NRON is a cytoplasmic lncRNA which has previously been reported to be highly expressed in human immune cells including macrophages, dendritic cells, and neutrophils along with its vital role in T cell cytokine production. NRON acts as a scaffold to maintain the structure of a ribonucleoprotein complex which can retain the transcription factor NFAT in the cytoplasm [13], meaning that NRON plays a significant role in the immune response. However, in this study, the expression level of NRON is lower in CRSsNP group, which indicates that in the RNA-protein complex, LRRK2 may play a much more important role in the generation and the development of CRS than NRON.

Within the immune system, the expression of LRRK2 has been reported in lymphocytes, dendritic cells, and macrophages [11]. In this study, LRRK2-producing cells were identified in CRSsNP nasal mucosa. Considerable data had already shown that T cells and eosinophils may be the main LRRK2-producing cells in CRSsNP nasal mucosa, which was in line with the published reports.

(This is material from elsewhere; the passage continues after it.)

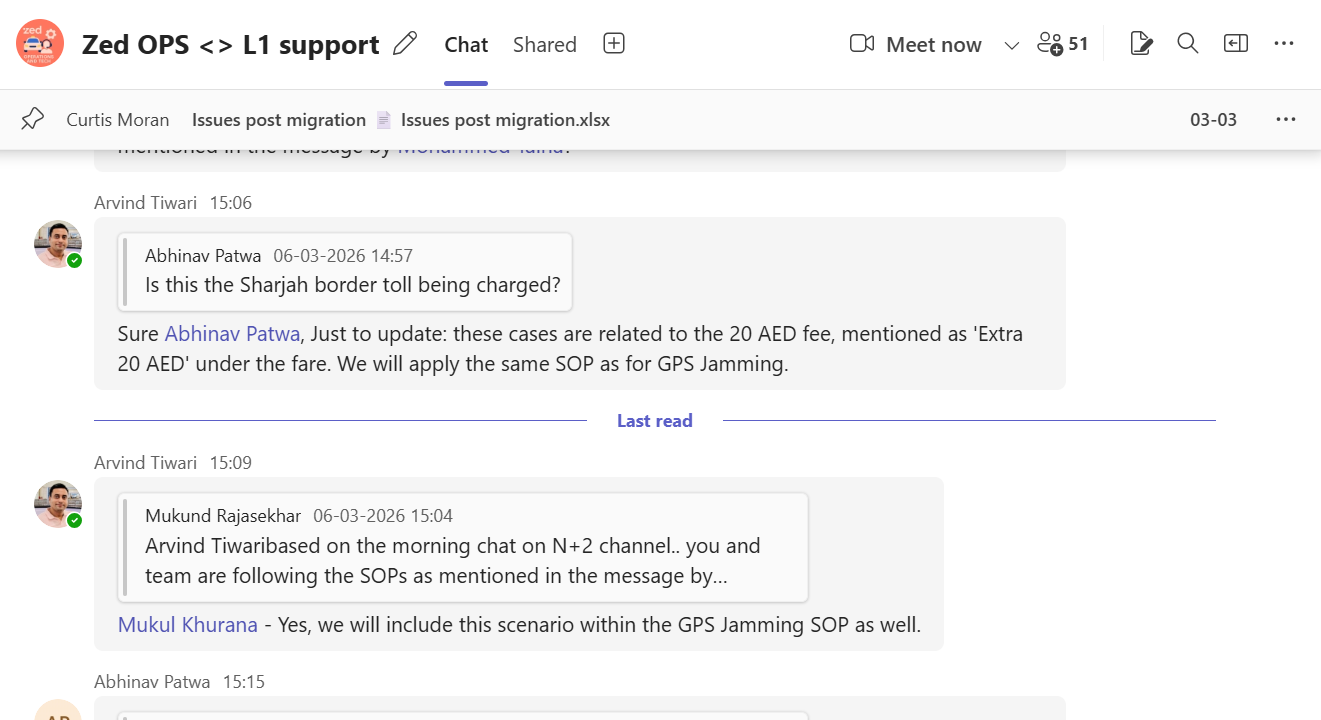The image size is (1321, 720).
Task: Open pinned message more options ellipsis
Action: pos(1286,120)
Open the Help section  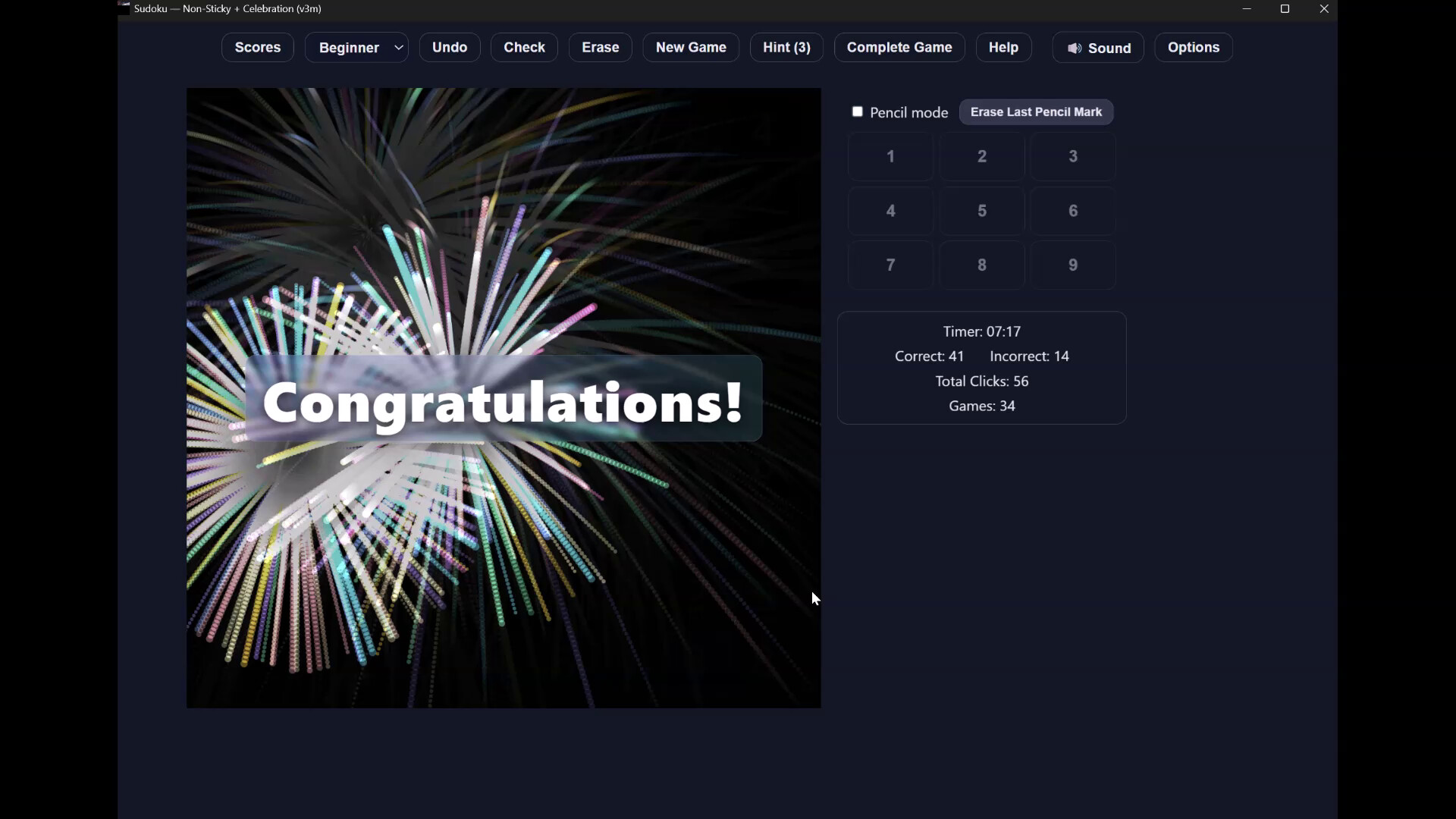(x=1003, y=47)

It has also been reported that the induction of LRRK2 expression could be triggered in mouse bone marrow-derived macrophages under the stimulation of toll-like receptor 4 [20], whereas opposite findings were issued in another study [14]. Hence, to further explore the mechanism of LRRK2 and NRON expression in CRS, HNECs were incubated with LPS and pro-inflammatory cytokines (IFN-γ, TGF-β, IL-1α, IL-4, IL-13, IL-17A). The results showed that IL-17A can increase LRRK2 and suppress NRON expression which were coincidence with the expression of LRRK2 and NRON in nasal mucosa of CRSsNP patients, while other cytokines can induce both LRRK2 and NRON. The results indicate that IL-17A may play a significant role in the LRRK2 signaling pathway in CRSsNP patients, while both Th1 and Th2 cytokines participate in the inflammation activities of CRSsNP nasal mucosa. Further studies are urgently needed to confirm this theory.

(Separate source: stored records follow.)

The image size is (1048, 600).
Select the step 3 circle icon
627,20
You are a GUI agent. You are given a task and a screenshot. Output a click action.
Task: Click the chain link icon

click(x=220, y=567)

Notably, this study found that dexamethasone universally enhanced the induced role of pro-inflammatory cytokines (IL-13, IL-1α, IL-4) in LRRK2 mRNA and NRON expression. What’s more, it can rescue IL-17A cytokine-induced NRON suppression. Although the underlying molecular mechanisms require further characterization, this finding demonstrates that glucocorticoid treatment can make more LRRK2-NRON complex so that it can play a more significant role in the inhibition of NFAT translocation. Then, the inflammation response will be inhibited.

Conclusions

In summary, it has been revealed here that LRRK2 is elevated in patients with CRSsNP, while NRON is lower in this group. LRRK2 can strongly inhibit the nuclear function of NFAT. IL-17A may play a significant role in the LRRK2 signaling pathway in CRSsNP patients. Further investigation will concentrate on the interaction of LRRK2 and NRON in CRS to reveal their effects on inflammation and the immune system. The molecular mechanisms identified here will help clarify the pathogenic processes involved in these two CRS subsets, as well as aid in the design of novel therapeutic strategies to improve clinical outcomes.